Tout en menant des études prestigieuses, elle n’a jamais maintenu sous le boisseau ses convictions civiques et militantes, et ce, dès sa prime jeunesse. Elle est à cet égard auteure d’un ouvrage fort remarqué, Mon combat pour la parole. Les défis d’une mobilisation citoyenne pour la promotion de la gouvernance démocratique (L’Harmattan, Paris, 2008, préface de Christiane Taubira).
Loi d’amnistie ?
J’estime que le chef de l’État, Patrice Talon, à l’instar de quelques-uns de ses homologues en Afrique de l’Ouest, saura trouver le juste moment, dans un avenir que je souhaite le plus proche possible, pour remettre en liberté et restituer leur honneur à Frédéric Joël Aïvo et à Reckya Madougou, qui sauront apporter leur pierre à la consolidation de la paix et à l’émergence du Bénin.
Le président Patrice Talon, comme il en a pris l’engagement solennel, se rapproche de son deuxième et dernier mandat à la tête du Bénin (en 2026).
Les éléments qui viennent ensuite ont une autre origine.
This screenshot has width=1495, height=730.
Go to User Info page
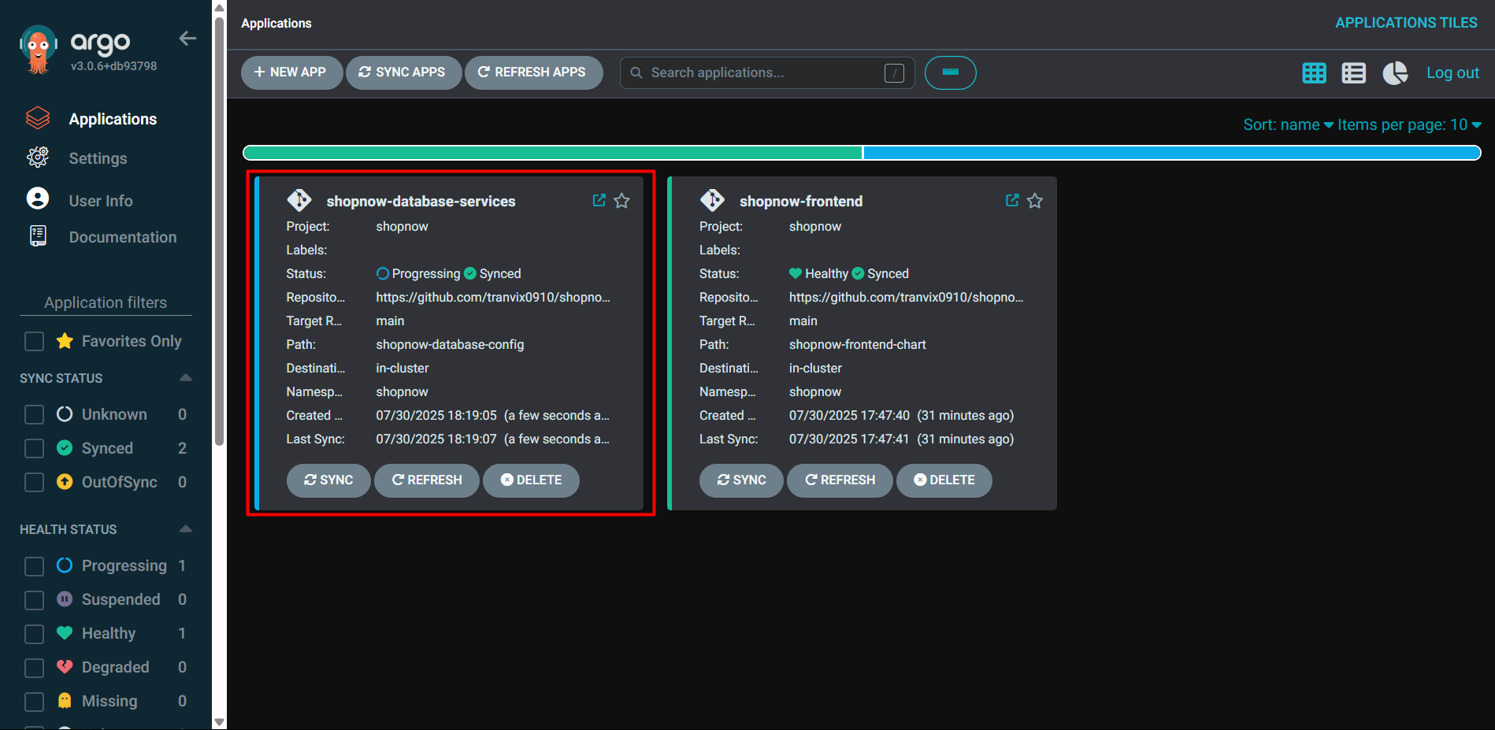pyautogui.click(x=100, y=201)
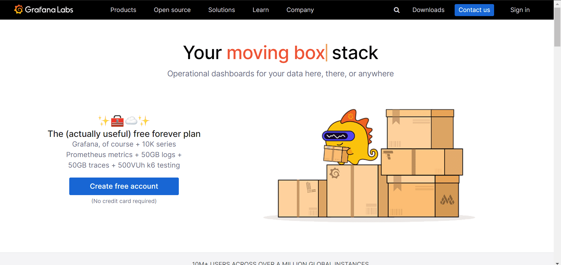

Son expérience, son savoir et son savoir-faire demeureront utiles à son pays. Il serait opportun pour l’intérêt supérieur de « l’ex-Quartier Latin » et sa stature dans l’histoire, de léguer à la postérité une démocratie apaisée et un Bénin réconcilié. D’ores et déjà, des signaux qui sont à saluer ont été donnés en ce sens avec la réintégration des principaux partis dans le jeu politique lors des dernières élections législatives de janvier 2023. Un pas supplémentaire, utile et salutaire, serait à mon avis une grâce présidentielle puis une loi d’amnistie qui aurait le mérite de les rétablir dans leurs droits civiques et politiques. Seule l’amnistie, contrairement à une grâce présidentielle, pourrait les délier des infractions pour lesquelles ils ont été condamnés.
J’ose espérer que le 31 juillet prochain, comme de coutume à la veille de la fête de l’indépendance au Bénin et des traditionnelles remises de peine, une loi d’amnistie en leur faveur viendrait tourner cette page et inaugurer un nouveau cycle politique. Vivement !
Éric Topona Mocnga
Journaliste à la rédaction Afrique francophone de la Deutsche Welle (média international allemand), à Bonn.